Write the next part of the forum discussion about DKL's results and its cashew project, picking up after the last post shown.

> Quoted passage
-*-

I don't think high season is that rigidly defined tbh - seems to be it starts roughly around middle of Q1, ends at back end of Q2 and peaks somewhere in the middle - April, May.
In fairness to DKL at moment I have to say I think they are doing what we'd hope they would do - for past couple of qtrs now results seem solid, there are regular updates as promised and progress on cashew project has kept to plan (other than a perfectly reasonable delay on back of Covid) - alongside the much improved CPO price can't ask for much more IMO.
For any new DKL buyers or those new to the board - if you notice there are some of us on here than can occasionally be viewed as glass half empty / always skeptical it is simply because we have been here a long time with high expectations and ambitions that have never quite come through (often with some frustration around the DKL leadership!)
on the plus side you get an honest assessment on this board from individuals who I think seem to really know their stuff!
DKL looking good (and very cheap!) at the moment so ill try and stay positive - a nice Q4 would help! - maybe the dividend will return! - (ok I should calm down again!!)
hi Picklingvinegar
I picked it up from Rivaldo's post below which outlined - in 12 months' time, with the cashew plant up to speed, annualised group revenues should be up to €50m, with high single-digit EBITDA margins, i.e say €4m-€4.5m.
I was assuming this was a reference to high single digits margin % - this would be 9% at best and 9% of E50M would be E4.5m as per Rivaldo's post
however you may be correct and the high single digit margin references the absolute margin as opposed to margin % - this would make a lot more sense if we are expecting circa E9m in EBITDA - and would make sense with addition of Cashew business!

-*-

> Data

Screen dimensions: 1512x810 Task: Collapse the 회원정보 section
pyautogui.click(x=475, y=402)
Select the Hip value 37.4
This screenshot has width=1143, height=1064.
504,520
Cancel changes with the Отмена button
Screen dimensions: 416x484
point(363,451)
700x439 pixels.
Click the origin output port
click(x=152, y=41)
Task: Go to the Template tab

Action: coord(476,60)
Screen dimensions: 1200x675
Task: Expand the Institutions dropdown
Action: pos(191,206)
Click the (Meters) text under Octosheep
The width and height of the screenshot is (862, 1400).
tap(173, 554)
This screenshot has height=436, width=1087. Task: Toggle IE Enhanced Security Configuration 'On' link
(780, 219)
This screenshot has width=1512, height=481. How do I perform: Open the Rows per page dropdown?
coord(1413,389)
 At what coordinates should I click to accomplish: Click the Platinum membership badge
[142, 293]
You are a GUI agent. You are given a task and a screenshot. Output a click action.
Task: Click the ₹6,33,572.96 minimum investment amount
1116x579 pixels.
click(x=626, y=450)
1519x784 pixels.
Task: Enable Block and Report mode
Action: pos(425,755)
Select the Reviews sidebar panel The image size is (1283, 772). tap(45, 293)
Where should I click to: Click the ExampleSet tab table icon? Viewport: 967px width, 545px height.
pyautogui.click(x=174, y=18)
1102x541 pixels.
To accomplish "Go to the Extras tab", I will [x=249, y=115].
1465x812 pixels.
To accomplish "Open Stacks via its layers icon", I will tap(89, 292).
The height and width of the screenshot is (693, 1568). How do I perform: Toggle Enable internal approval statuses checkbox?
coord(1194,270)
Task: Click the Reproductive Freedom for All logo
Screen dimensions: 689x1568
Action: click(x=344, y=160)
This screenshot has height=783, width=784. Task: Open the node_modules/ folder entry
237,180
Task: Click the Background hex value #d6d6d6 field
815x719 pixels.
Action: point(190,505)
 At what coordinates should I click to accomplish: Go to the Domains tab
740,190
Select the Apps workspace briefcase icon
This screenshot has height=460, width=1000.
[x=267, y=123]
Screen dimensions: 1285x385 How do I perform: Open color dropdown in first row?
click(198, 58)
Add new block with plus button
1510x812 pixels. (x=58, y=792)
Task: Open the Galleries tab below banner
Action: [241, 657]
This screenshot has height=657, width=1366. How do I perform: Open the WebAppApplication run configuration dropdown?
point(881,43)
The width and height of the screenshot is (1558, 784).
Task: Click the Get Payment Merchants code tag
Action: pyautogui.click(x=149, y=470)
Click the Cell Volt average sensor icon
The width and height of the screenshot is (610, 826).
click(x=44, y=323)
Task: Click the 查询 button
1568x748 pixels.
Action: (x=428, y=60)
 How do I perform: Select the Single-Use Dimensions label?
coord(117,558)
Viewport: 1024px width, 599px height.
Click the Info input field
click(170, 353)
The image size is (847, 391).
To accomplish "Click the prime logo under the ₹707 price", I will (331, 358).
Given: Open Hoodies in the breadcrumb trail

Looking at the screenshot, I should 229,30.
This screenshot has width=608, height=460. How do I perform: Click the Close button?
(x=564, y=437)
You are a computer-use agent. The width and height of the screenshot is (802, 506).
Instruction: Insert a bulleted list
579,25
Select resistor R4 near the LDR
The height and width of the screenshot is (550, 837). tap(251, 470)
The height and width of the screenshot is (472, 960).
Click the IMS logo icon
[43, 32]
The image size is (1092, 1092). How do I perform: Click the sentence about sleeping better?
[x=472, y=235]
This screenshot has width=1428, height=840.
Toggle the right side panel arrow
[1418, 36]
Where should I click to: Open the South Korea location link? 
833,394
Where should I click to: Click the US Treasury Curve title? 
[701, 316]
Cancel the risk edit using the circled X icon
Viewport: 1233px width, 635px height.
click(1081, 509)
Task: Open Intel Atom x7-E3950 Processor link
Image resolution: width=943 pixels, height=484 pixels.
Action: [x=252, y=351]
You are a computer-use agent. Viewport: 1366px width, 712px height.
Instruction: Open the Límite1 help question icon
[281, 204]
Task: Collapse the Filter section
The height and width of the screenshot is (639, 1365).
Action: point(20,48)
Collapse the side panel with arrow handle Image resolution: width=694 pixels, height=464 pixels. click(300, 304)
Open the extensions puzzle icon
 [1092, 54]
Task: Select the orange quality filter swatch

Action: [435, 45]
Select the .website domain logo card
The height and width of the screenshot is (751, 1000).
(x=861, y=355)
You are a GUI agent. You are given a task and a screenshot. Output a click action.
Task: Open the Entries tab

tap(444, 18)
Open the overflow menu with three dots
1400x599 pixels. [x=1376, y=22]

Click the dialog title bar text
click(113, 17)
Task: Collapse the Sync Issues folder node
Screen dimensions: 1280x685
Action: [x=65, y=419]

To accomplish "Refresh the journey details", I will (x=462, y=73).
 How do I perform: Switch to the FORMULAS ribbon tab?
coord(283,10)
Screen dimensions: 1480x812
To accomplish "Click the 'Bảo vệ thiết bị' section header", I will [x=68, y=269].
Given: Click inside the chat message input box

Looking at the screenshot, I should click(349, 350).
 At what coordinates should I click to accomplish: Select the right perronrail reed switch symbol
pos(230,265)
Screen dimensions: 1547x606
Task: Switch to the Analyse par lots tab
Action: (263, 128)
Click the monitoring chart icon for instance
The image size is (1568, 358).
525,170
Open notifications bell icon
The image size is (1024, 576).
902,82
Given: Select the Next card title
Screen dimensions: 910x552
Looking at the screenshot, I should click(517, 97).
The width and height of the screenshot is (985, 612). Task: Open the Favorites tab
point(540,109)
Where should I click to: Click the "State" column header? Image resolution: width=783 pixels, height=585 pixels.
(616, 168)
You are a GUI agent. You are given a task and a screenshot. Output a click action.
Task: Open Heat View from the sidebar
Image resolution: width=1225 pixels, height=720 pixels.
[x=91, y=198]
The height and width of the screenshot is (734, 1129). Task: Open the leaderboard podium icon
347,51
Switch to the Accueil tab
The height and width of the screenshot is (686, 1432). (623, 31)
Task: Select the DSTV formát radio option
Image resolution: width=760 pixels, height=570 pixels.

-*-

> Answer space
I think you may of solved it Picklingvinegar - I must learn not to overcomplicate things! I think that must be it so do feel more confident now - thanks PV
Thanks Cat - ill maybe look in some more detail also if get time.
It doesn't stack up though does it? - Palm oil operation is relatively straight forward - bunch of fixed costs with the key drivers of margin being
- sale price of palm oil and other products
- cost price we need to give to smallholders
- EBITDA will then also be influenced by Interest, tax and depreciation charges
based on what we are told for next year the top 2 should improve to support margin (ill ignore fact that cashew business should help even further) - so it can only be a significant uplift in the interest, tax and depreciation that causes a huge drop in margin/EBITDA - which I do not buy!
unless some other costs have significantly increased to reduce margin- Director salaries etc!!
anyhow - ill leave it there - it doesn't add up though (ill perhaps message DKL and see if get a response) - we should be doing way better than E4.5m EBITDA.
hi FK - increased production should improve margin really, fixed costs would be a lower % of revenue and I would expect the margin on FFBs to be fairly standard i.e. whatever the spot price is we pay local smallholders less a premium (if anything increased volumes may also help margin here too if DKL has any sort of volume discount tiering in place)
if my analysis is right then it should be put to Lincoln for an explanation if anyone has a good relationship and can elicit a response.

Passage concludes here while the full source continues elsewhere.